Retirement Savings Calculator
Estimate how much you'll have at retirement with employer match, compound growth, and inflation adjustment.
How to Use This Retirement Calculator
- Enter your current age and target retirement age — the calculator determines how many years you have to save and grow your investments.
- Enter your current retirement savings — include all retirement accounts: 401(k), IRA, Roth IRA, and other investment accounts earmarked for retirement.
- Set your monthly contribution — this is how much you add each month. Even small increases make a big difference over decades thanks to compound growth.
- Add employer match details — enter your employer's match percentage and the salary percentage they match up to. Always contribute enough to capture the full match — it's free money.
- Adjust return and inflation rates — the default 7% return reflects the historical average for a diversified stock portfolio. The 3% inflation rate is the long-term U.S. average. Adjust these for conservative or aggressive scenarios.
Understanding Your Retirement Numbers
This calculator shows two versions of every result: nominal (future dollars) and real (today's dollars). The nominal value is the actual dollar amount you'll have. The real value shows what that money will buy in today's purchasing power. The real value is what matters most for planning — it tells you whether your savings will support your desired lifestyle.
The Power of Compound Growth
Compound growth is the engine of retirement savings. When your investments earn returns, those returns themselves earn returns in subsequent years. This creates an exponential growth curve that accelerates over time. For example, $500/month invested at 7% annual return grows to approximately $567,000 in 30 years — but $340,000 of that is investment growth, not your contributions. Starting early gives compound growth more time to work, which is why even modest contributions in your 20s can outperform larger contributions started in your 40s.
401(k) vs IRA: Choosing the Right Account
A 401(k) is offered through your employer with a contribution limit of $23,500 per year (2025), plus an additional $7,500 catch-up if you're 50 or older. The biggest advantage is employer matching — a 50% match on 6% of salary effectively gives you a 50% instant return on that portion. An IRA (Individual Retirement Account) has a $7,000 annual limit ($8,000 if 50+) but offers more investment choices. The optimal strategy is: contribute to your 401(k) up to the employer match, then max out a Roth IRA, then return to the 401(k) to max it out.
The 4% Rule and Monthly Retirement Income
The 4% rule is a widely used guideline stating you can withdraw 4% of your portfolio in the first year of retirement, then adjust for inflation each year, and your savings should last at least 30 years. This calculator uses the 4% rule to estimate your monthly retirement income. For a $1,000,000 portfolio, that's $40,000/year or about $3,333/month. Keep in mind this is a guideline — some financial planners now recommend 3.5% for added safety, especially for early retirees.

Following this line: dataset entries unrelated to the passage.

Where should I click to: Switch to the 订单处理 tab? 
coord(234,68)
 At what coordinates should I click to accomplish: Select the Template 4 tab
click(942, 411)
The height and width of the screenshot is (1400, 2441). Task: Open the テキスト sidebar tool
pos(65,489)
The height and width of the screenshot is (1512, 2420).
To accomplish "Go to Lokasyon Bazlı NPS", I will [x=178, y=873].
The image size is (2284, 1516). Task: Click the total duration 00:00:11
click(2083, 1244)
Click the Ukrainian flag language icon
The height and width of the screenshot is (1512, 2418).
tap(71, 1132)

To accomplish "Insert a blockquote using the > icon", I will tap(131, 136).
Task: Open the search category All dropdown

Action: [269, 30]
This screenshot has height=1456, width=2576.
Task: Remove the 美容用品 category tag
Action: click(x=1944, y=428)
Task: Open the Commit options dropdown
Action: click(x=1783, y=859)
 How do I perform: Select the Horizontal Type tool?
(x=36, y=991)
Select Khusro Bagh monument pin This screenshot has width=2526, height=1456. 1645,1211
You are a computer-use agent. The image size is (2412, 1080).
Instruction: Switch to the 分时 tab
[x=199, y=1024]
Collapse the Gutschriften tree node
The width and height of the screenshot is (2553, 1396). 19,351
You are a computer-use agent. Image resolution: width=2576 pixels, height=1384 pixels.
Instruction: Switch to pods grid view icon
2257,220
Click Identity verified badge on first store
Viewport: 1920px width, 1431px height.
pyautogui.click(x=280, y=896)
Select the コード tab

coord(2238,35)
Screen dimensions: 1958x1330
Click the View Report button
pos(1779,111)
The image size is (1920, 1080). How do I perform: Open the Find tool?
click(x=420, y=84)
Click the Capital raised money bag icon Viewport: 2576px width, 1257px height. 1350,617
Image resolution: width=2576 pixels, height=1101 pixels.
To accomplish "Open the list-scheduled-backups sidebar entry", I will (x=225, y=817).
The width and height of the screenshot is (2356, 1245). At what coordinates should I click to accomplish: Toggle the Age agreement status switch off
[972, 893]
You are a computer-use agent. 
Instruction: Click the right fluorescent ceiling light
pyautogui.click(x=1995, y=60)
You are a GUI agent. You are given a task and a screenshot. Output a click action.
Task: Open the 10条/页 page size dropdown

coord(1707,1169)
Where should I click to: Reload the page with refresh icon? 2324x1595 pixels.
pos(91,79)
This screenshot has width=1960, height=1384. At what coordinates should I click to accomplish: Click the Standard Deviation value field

How Inflation Erodes Retirement Savings
Inflation is the silent threat to retirement planning. At 3% annual inflation, prices double roughly every 24 years. If you're 30 and planning to retire at 65, the cost of living will be approximately 2.8 times higher by then. This means $1,000,000 in 35 years will only buy what about $356,000 buys today. This calculator shows inflation-adjusted (real) values so you can see what your nest egg will truly be worth. To combat inflation, invest in assets that historically outpace it — stocks have returned roughly 10% annually before inflation (7% after), making them the core of most retirement portfolios.